Add required libraries

In mysupergraph/app/connector/mypython/requirements.txt, add:

aiohttp==3.10.10
asyncpg==0.30.0

Introspect your connector

Make sure Docker is running, then execute:

ddn connector introspect mypython

Add your resources

Create metadata for the commands in your supergraph:

ddn command add mypython '*'

Build your supergraph

Create your supergraph build locally:

ddn supergraph build local

Start your supergraph locally

ddn run docker-start

Head to your local DDN console

Run the following from your project’s directory:

ddn console --local

Vectorize your data

In this example, we also vectorize the data as part of the setup. But if your vectors are already created, skip to the next step!

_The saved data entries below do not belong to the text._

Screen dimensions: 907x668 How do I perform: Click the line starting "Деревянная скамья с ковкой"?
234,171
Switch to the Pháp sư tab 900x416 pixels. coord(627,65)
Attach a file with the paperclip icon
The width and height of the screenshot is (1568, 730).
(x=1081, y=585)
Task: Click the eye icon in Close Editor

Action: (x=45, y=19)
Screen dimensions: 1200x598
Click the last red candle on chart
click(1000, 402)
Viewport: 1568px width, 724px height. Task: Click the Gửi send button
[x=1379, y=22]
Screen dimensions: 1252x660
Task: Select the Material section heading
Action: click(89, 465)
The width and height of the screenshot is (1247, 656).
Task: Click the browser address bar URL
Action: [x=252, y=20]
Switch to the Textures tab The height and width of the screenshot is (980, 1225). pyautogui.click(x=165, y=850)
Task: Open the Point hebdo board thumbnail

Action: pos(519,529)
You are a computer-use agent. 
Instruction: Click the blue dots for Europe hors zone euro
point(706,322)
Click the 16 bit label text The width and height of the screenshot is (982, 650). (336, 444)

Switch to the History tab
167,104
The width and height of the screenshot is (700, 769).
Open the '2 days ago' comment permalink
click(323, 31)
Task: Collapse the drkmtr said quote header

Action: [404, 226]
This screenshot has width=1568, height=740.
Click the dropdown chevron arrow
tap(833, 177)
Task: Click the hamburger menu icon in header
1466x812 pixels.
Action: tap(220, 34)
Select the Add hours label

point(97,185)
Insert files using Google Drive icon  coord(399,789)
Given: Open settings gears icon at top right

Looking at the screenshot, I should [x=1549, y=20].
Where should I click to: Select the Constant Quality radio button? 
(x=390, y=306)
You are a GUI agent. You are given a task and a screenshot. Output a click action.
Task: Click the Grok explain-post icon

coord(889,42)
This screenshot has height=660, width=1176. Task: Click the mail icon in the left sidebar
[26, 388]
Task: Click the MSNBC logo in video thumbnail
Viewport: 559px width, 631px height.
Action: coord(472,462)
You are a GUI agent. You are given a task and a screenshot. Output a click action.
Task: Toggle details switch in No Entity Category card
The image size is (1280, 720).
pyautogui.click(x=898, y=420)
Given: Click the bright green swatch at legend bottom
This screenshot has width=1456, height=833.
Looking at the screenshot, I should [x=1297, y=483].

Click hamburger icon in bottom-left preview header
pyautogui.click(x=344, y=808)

You can now use your vectorize command as a mutation and vectorize your review data:

mutation VectorizeReviews {
  vectorize
}

You should see a response like this:

{
  "data": {
    "vectorize": "SUCCESS"
  }
}

Talk to your data

Now, you can ask semantic questions on your data:

> Which review would be best for a customer testimonial?
> Which customer feedback best highlights our product’s unique value?
> Which client comment would be most persuasive for a case study?